The four cases described in the manuscript represent all cases of open globe injuries presented during the strict period of lockdown. Only one case of open globe injury presented to the ER department of the same hospital during the corresponding period last year.
There was a total of 34 cases that presented to the ophthalmology service ER at KAUH during strict lockdown. These represented different cases of ophthalmic emergencies including trauma (10 cases including the four open globe injuries described in this report), loss of vision (5 cases), eye pain (7 cases) and redness (12 cases). The total number of cases presented to the ophthalmology service ER during the corresponding period last year was 288. The much lower total number of emergency cases presented during the lockdown compared to the corresponding period of the previous year is attributed to the fact that a strict curfew was imposed by the government, and only patients with highly emergent cases were allowed to call the civil defense department and get transferred to hospitals. This has resulted in a very high threshold for patients to present to emergency departments in hospitals.

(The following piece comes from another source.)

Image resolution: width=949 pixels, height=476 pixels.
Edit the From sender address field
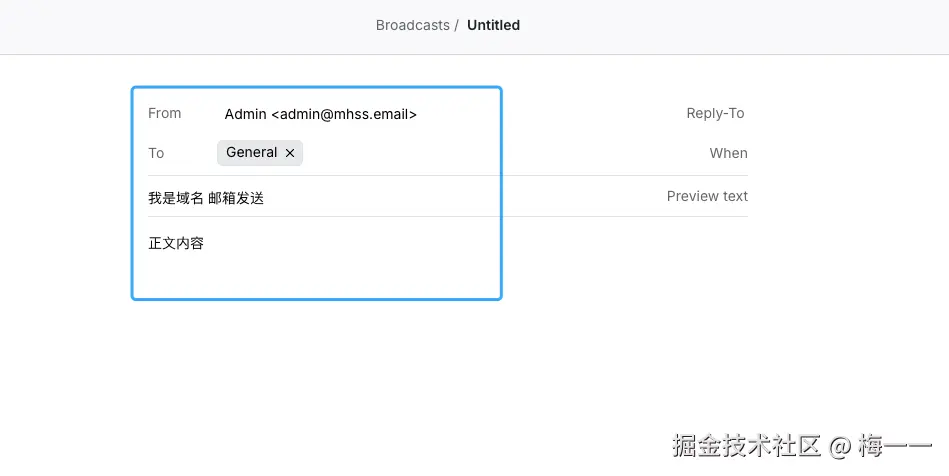click(x=320, y=114)

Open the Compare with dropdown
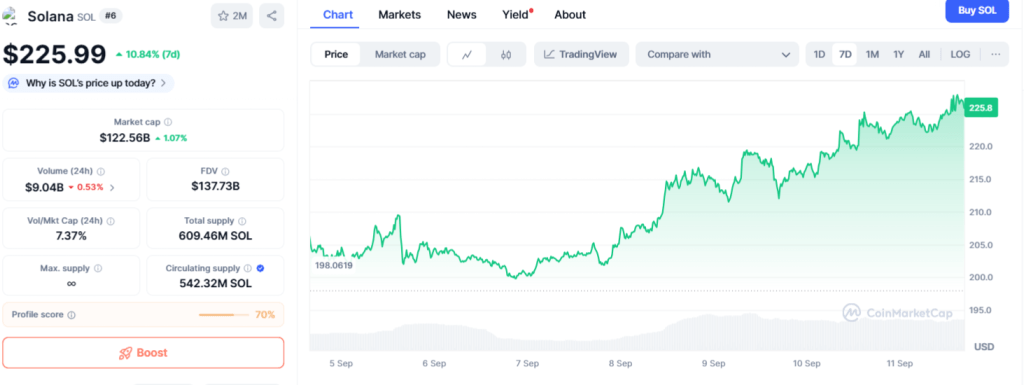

The percentage of open globe injuries out of the total number of ophthalmic emergency cases was 4/34 (12%) during the lockdown compared to 1/288 (0.3%) during the corresponding period of the last year. This difference is clinically significant (p=0.0005).
Table 2 Number of Total Ocular Emergencies and Open Globe Injuries Presented to the ER at KAUH During the Lockdown
Table 3 Number of Open Globe Injuries Presented to the ER at KAUH in the Year Preceding the Lockdown and p values when Compared to the Period of Lockdown
Table 4 Number of Total Ocular Emergencies and Open Globe Injuries Presented to the ER at KAUH During the Corresponding Period of the Previous Year and p value When Compared to the Period of Lockdown
We believe that the duration of lockdown could have resulted in higher risk of eye trauma in visually compromised patients. This may be due to the psychological impact of the lockdown, and/or as a direct effect of staying within a limited space inside the house for a long period of time. As a consequence of the structural weakness of eyes with previous PKs, these eyes were more likely to present with wound dehiscence and more severe damage that required urgent surgical interventions. Four cases of ruptured globe, all of which were in a form of large wound dehiscence and lens extrusion in eyes with previous PKs, and all presenting in one center within five weeks during the period of lockdown, represent an extremely unusual scenario that deserves reporting.
The authors report no conflicts of interest for this work.